There are people who will say: “that’s just who I am! Those things you call ‘wrong assumptions’ are parts of my personality! You have to accept me this way!” These people do not want to make any change; they do not believe they can. They ignore the axiom that – humanity is changing and a person who is not changing for the better is changing for worse! You chose this program because you want that better change. You are inviting it into your life. In exercise 2, I give you the tools to upgrade your behavior through emotional relief from disorderly, ineffective and wrong assumptions into active assumptions which will relieve your tension and upgrade your success at the workplace.
So what are active, basic assumptions? They are like a mantra or an affirmation which you create to replace the old, wrong assumptions which you earlier programmed in your past. Perhaps those assumptions were the best ones you could create at that time while in the middle of an emotional storm; perhaps you adopted another person’s idea -- someone you admired who was present.
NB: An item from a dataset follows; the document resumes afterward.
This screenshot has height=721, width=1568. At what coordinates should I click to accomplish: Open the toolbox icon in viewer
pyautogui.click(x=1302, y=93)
For example, your mother may have said to you in a sweet way: “you are a dummy” when you were a little child. Or perhaps you experienced a frustrated boss at your first work place used this kind of language. At that time you were completely dependent on his opinion. He repeated the statement so many times that it became imprinted on you. Maybe it was him who was the dummy in his own reality, and he/she hung it around your neck because he loved you and needed you or wanted you close.
Emotional C-Os are the nuts and bolts of Emotional Intelligence Training. In the beginning, doing a C-O is difficult. But with a little practice, one can be finished in three minutes. Hover your mouse over the field labels in the C-O, for a quick explanation of what each one is. Once you understand the rules for doing one, it is best if you move through the C-O quickly. It’s an intuitive process, and if you spend too much time agonizing over the answers the essence gets lost. You will teach yourself to pick up emotions from the window intuitively by skimming. When you write about why you feel that emotion, (in the section labeled “Which of your thoughts or actions or other peoples' actions caused these emotions “) you will be logical. You will make sure that what you write truly connects with the emotion you chose. You won’t use the name of the emotion in what you write. In the ‘C-O Benefits’ section at the bottom, I will take care with the ‘New Insight Realizations’ and ‘Conclusions’ fields. I will be sure I don’t get them backwards. For instance, your realization could be ‘People who drink lots of water don’t get hungry so much’, and the conclusion might be ‘I should drink more water’. Simple!
In the section labeled “Ground the Conclusion with Immediate Physical Action”, you won’t take too much time. You will just choose a quick, unusual action to bring it all home into your body. But it has to be physical action which will strongly remind you of your conclusion at the C-O.
The last section involves writing down a short plan for your future. You have made a new insight realization and a conclusion based on your emotions. Now you write a short sentence on how you intend to behave in a much better way in the future.